The next time he went to SXSW however, Murphy had a formidable team behind him. After Jean sent McLay early album demos, McLay signed him to Future Classic in early 2013 for the world excluding US. Artist Voice was brought on as his local booking agent, Mushroom his publisher and Warner Music his physical distributor and radio plugger. He was then licensed to PIAS for Europe and booked by Lucy Dickens at ITB, who became his UK agent after catching him at The Great Escape festival in 2012.

His follow-up EP, last November’s Lockjaw, was written and produced in collaboration with label mate Flume; it went Gold, vinyl pre-orders were huge, and it was nominated for an ARIA in the Best Dance Release category. By February, pre- order sales for Murphy’s debut LP had surpassed 5,000. “It’s one of those things that I think when people put it on at a dinner party or what have you, it will spread via word of mouth,” says McLay. “I think over summer that’s likely to happen.”

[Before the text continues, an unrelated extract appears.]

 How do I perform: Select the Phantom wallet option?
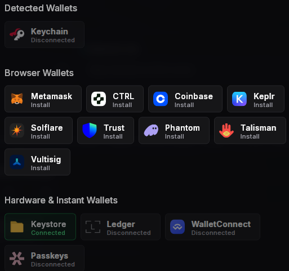coord(174,130)
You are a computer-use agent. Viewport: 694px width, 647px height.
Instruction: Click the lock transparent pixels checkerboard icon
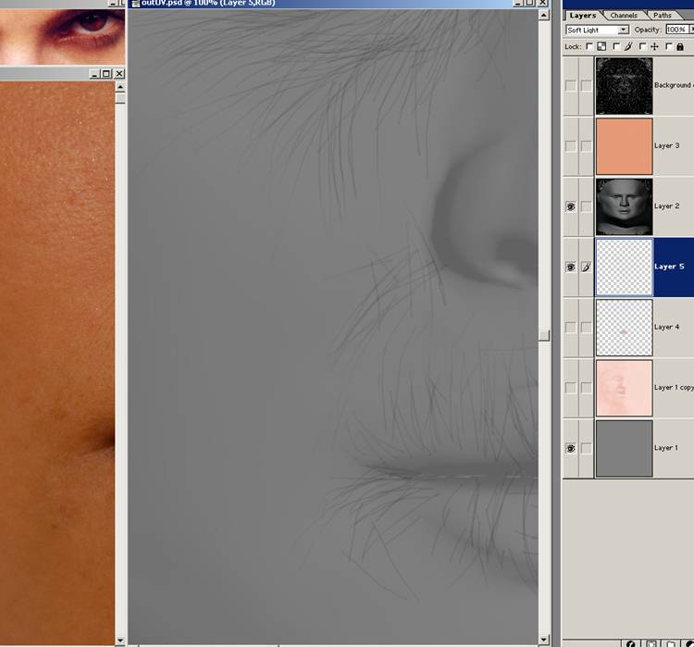(x=601, y=46)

When Built On Glass was released on April 14, it topped the ARIA albums chart for two weeks. His album tour through June and July sold out, as did the three extra dates at The Forum in Melbourne and the two extra Enmores in Sydney. Ultimately, Murphy performed to more than 25,000 fans at 18 shows.

Following the mainstream limelight that coincides with a history-making ARIA achievement (his LP’s Artisan Award sweep is the first occurrence since Silverchair’s Diorama in 2002), Future Classic is finally looking to tap commercial radio. “We’ve only dipped our toes in it very gently,” says McLay “It’s something we’re starting to concentrate on now. Gold has been put on a few people’s desks…”

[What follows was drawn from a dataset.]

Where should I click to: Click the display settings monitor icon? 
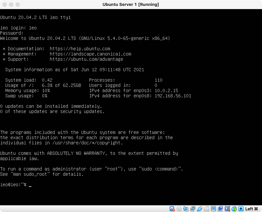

The label also makes clear its intention to start targeting the US. “The US market’s really slow,” says Jean. “It’s not like Australia, you invest more at the start and it goes into big chunk waves, whereas America it’s really slow – if you can keep it going.”

In truth, Murphy had much of the US in his pocket very early on. No Diggity was used as a sync for a Beck's commercial during the Super Bowl in February and Triple A Radio is still spinning tracks following the LP’s #158 peak on the Billboard 200.

“It’s a record that would take time, if that makes sense,” says Jean. “It’s happened here in America. More commercial radio has started to pick up on it and I think it will progress through it.”